To figure out how much is needed to save for retirement, Forbes recommends using a retirement calculator to set goals and plan for the future.

Although an individual’s 20s can be filled with debt, paying rent, finding a job and providing necessities, those years should also be used to invest. Starting early means saving less.

Data from NerdWallet shows the daily savings requirements to reach $1 million by age 67. (Taylor Zundel)

There is a company-sponsored retirement plan —  a 401k — where a percentage of the paycheck goes into the retirement fund and an employer will (typically) provide a matching program.

“If you can find a job where the employer is willing to pitch in and help with benefits, that’s a significant advantage,” Jeppson said. “For example, a company might put in dollar for dollar match up to 3 percent of your pay each year.”

He said participating in a 401k usually has additional tax advantages. For example, if someone has a $50,000 salary and he or she chooses to put $5,000 into the 401k every year, the IRS requires only $45,000 of the income be reported. Once a person is in retirement and withdraws money from the account, taxes are paid on the withdrawn funds.

“The most common retirement options you’ll encounter are a 401ks and an IRAs,” Jeppson said. “Just as there are many types of 401k plans, there is Roth IRA and a traditional IRA.”

According to Vanguard, withdrawals of Roth IRA contributions are not taxed because taxes are paid when the money is initially contributed. With a traditional IRA, ordinary income tax will be taken out on all withdrawals.

“If you’re young, a Roth IRA or Roth 401k is better while you’re in a lower tax bracket. If you’re older or in the peak of your career, a traditional IRA is likely better because you’ll pay taxes later when you’re in a lower tax bracket again during retirement,” Jeppson said.

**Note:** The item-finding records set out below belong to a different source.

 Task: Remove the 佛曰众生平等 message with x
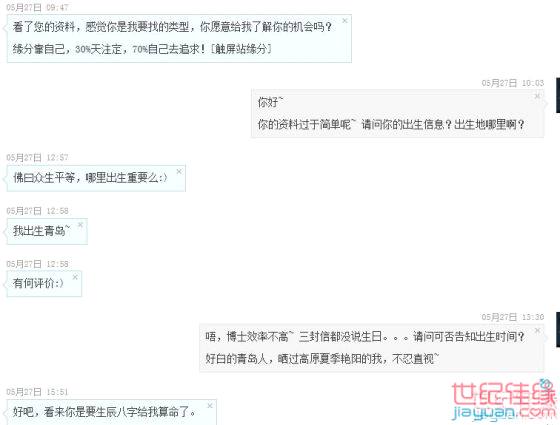pyautogui.click(x=179, y=171)
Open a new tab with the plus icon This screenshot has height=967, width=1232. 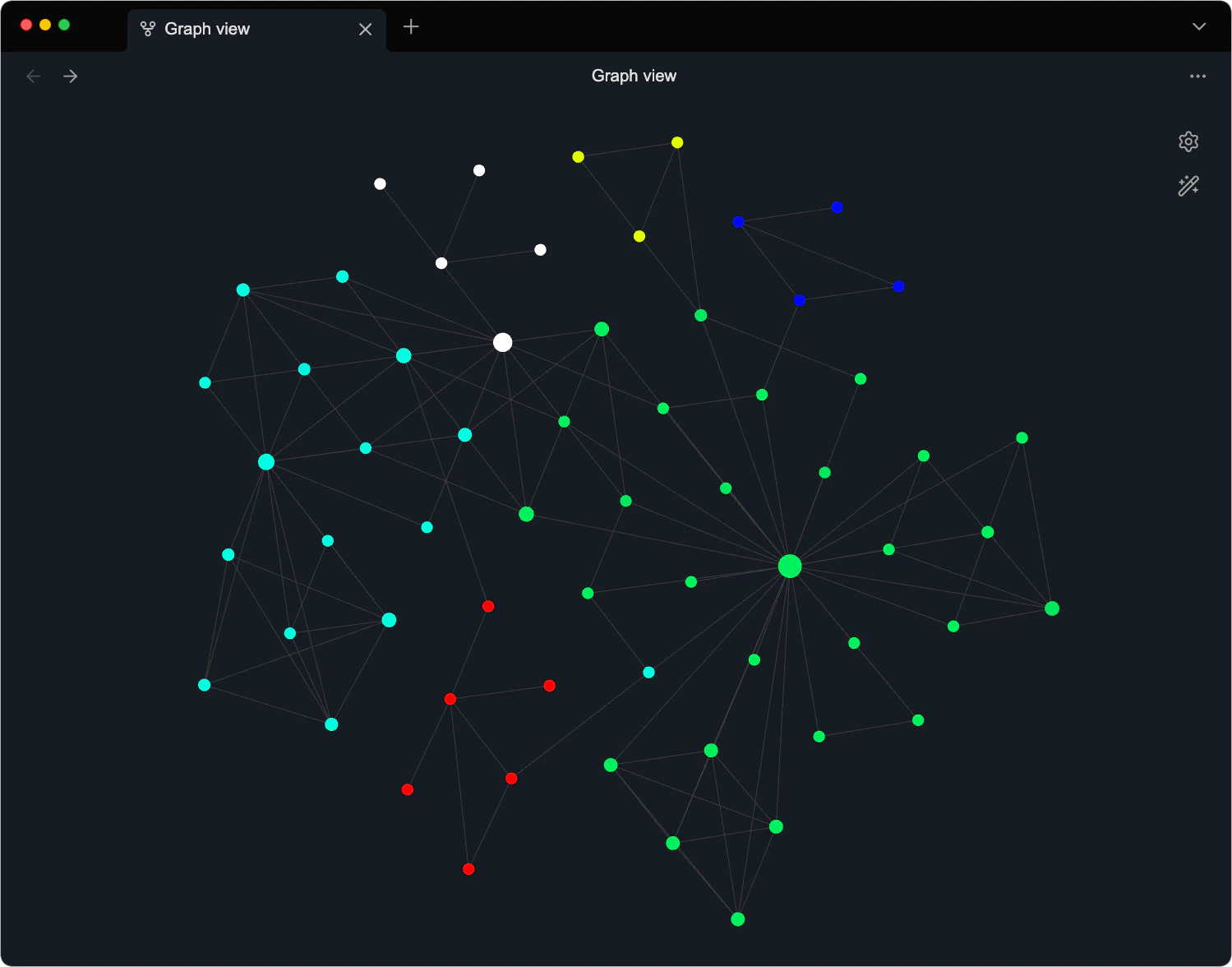click(x=410, y=26)
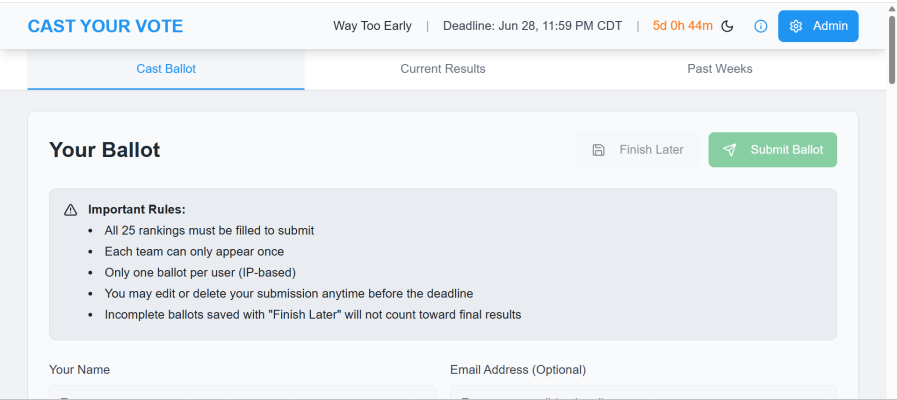Focus the Email Address optional field
The height and width of the screenshot is (400, 897).
point(644,393)
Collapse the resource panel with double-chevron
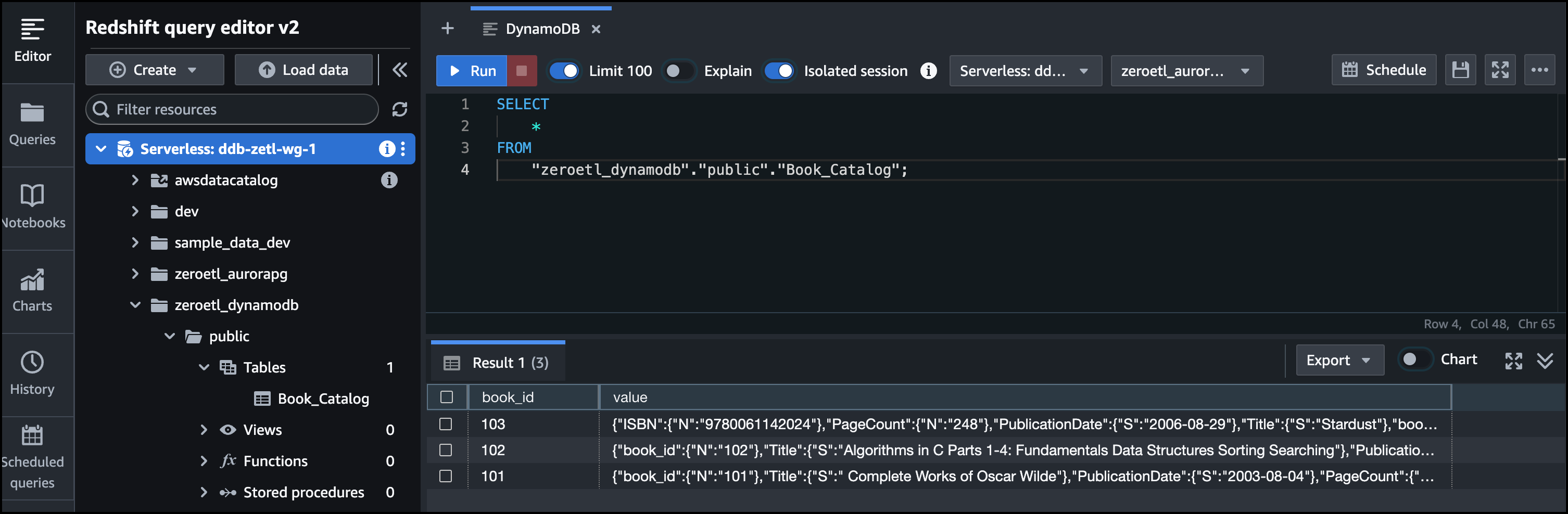Image resolution: width=1568 pixels, height=514 pixels. pos(399,70)
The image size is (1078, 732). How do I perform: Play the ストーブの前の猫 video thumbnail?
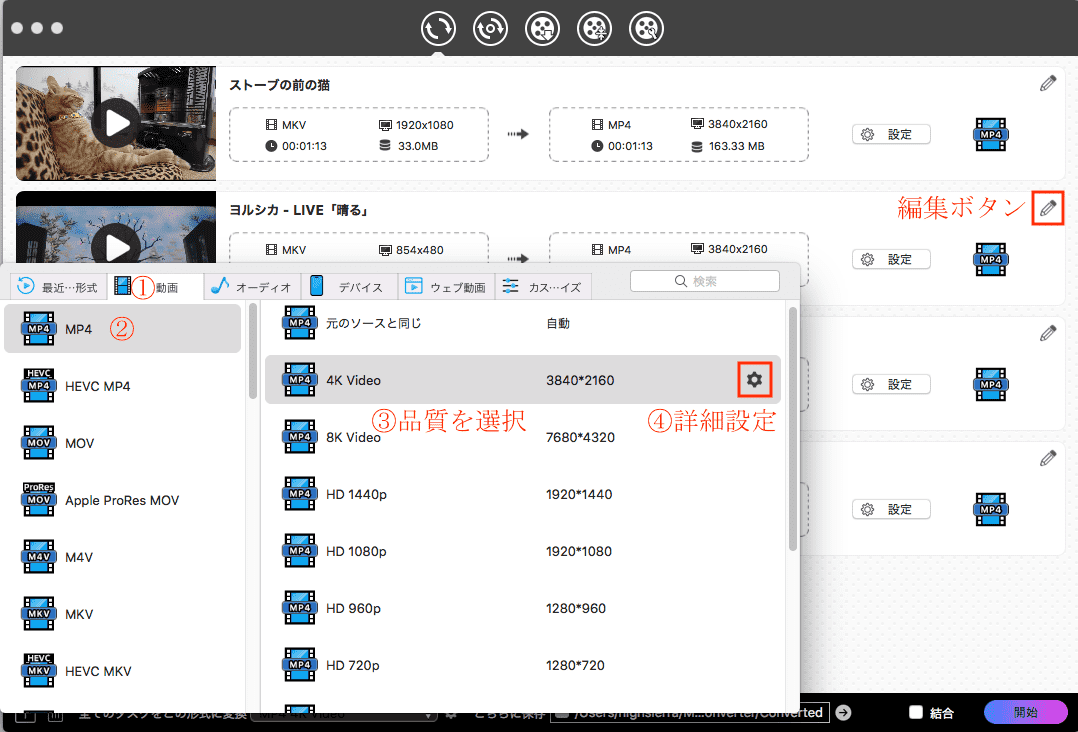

According to Israelsen, if motivation is found to invest, plan and save for the future, it has a spillover benefit in helping an individual become more prudent in money management. He said investing and saving for retirement requires budgeting money more carefully because it’s another reason to be careful with spending.

“If a person figures out how to invest and create an account wherever they choose to invest, they’ve done something huge,” Israelsen said. “They built the machinery to become an investor, which represents the starting point of a lifelong process you can benefit from later.”